Work to be completed
Transcribe every entry exactly, with nothing added or left out.

Input records section start

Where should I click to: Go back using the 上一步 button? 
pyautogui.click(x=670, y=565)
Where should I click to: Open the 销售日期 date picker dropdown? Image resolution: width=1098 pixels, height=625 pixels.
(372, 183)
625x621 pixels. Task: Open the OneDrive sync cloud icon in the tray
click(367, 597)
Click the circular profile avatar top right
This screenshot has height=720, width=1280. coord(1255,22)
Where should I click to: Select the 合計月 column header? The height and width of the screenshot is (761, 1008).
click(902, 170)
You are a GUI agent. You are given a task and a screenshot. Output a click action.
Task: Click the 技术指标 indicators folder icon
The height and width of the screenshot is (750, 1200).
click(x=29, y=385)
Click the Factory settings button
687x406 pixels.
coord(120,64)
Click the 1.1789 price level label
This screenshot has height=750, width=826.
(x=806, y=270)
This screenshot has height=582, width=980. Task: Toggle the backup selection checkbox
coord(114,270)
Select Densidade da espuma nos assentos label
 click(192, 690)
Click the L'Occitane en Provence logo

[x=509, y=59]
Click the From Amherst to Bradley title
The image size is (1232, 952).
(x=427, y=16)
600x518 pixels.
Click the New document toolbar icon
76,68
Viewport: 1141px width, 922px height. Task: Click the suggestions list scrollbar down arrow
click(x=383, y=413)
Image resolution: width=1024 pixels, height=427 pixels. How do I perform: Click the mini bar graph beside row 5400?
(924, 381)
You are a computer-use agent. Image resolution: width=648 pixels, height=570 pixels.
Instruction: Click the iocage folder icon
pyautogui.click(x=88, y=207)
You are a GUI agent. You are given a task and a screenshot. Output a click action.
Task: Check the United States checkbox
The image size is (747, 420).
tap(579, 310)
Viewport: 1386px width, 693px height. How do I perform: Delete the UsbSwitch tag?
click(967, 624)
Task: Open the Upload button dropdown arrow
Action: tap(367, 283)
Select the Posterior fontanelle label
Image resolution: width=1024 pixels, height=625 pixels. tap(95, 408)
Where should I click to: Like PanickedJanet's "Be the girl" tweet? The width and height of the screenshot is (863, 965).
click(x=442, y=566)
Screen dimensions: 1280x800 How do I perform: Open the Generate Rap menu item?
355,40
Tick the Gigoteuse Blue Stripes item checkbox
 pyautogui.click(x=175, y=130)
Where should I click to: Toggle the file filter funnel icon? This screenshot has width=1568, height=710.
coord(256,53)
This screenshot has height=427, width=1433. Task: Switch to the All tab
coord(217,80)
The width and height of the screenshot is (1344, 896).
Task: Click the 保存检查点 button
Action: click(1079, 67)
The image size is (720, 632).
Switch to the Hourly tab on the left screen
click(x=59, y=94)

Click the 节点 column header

Input records section end

Solved exercise
Where should I click to: Go back using the 上一步 button? 
pyautogui.click(x=670, y=565)
Where should I click to: Open the 销售日期 date picker dropdown? Image resolution: width=1098 pixels, height=625 pixels.
(372, 183)
625x621 pixels. Task: Open the OneDrive sync cloud icon in the tray
click(367, 597)
Click the circular profile avatar top right
This screenshot has height=720, width=1280. coord(1255,22)
Where should I click to: Select the 合計月 column header? The height and width of the screenshot is (761, 1008).
click(902, 170)
You are a GUI agent. You are given a task and a screenshot. Output a click action.
Task: Click the 技术指标 indicators folder icon
The height and width of the screenshot is (750, 1200).
click(x=29, y=385)
Click the Factory settings button
687x406 pixels.
coord(120,64)
Click the 1.1789 price level label
This screenshot has height=750, width=826.
(x=806, y=270)
This screenshot has height=582, width=980. Task: Toggle the backup selection checkbox
coord(114,270)
Select Densidade da espuma nos assentos label
 click(192, 690)
Click the L'Occitane en Provence logo

[x=509, y=59]
Click the From Amherst to Bradley title
The image size is (1232, 952).
(x=427, y=16)
600x518 pixels.
Click the New document toolbar icon
76,68
Viewport: 1141px width, 922px height. Task: Click the suggestions list scrollbar down arrow
click(x=383, y=413)
Image resolution: width=1024 pixels, height=427 pixels. How do I perform: Click the mini bar graph beside row 5400?
(924, 381)
You are a computer-use agent. Image resolution: width=648 pixels, height=570 pixels.
Instruction: Click the iocage folder icon
pyautogui.click(x=88, y=207)
You are a GUI agent. You are given a task and a screenshot. Output a click action.
Task: Check the United States checkbox
The image size is (747, 420).
tap(579, 310)
Viewport: 1386px width, 693px height. How do I perform: Delete the UsbSwitch tag?
click(967, 624)
Task: Open the Upload button dropdown arrow
Action: tap(367, 283)
Select the Posterior fontanelle label
Image resolution: width=1024 pixels, height=625 pixels. tap(95, 408)
Where should I click to: Like PanickedJanet's "Be the girl" tweet? The width and height of the screenshot is (863, 965).
click(x=442, y=566)
Screen dimensions: 1280x800 How do I perform: Open the Generate Rap menu item?
355,40
Tick the Gigoteuse Blue Stripes item checkbox
 pyautogui.click(x=175, y=130)
Where should I click to: Toggle the file filter funnel icon? This screenshot has width=1568, height=710.
coord(256,53)
This screenshot has height=427, width=1433. Task: Switch to the All tab
coord(217,80)
The width and height of the screenshot is (1344, 896).
Task: Click the 保存检查点 button
Action: click(1079, 67)
The image size is (720, 632).
Switch to the Hourly tab on the left screen
click(x=59, y=94)

Click the 节点 column header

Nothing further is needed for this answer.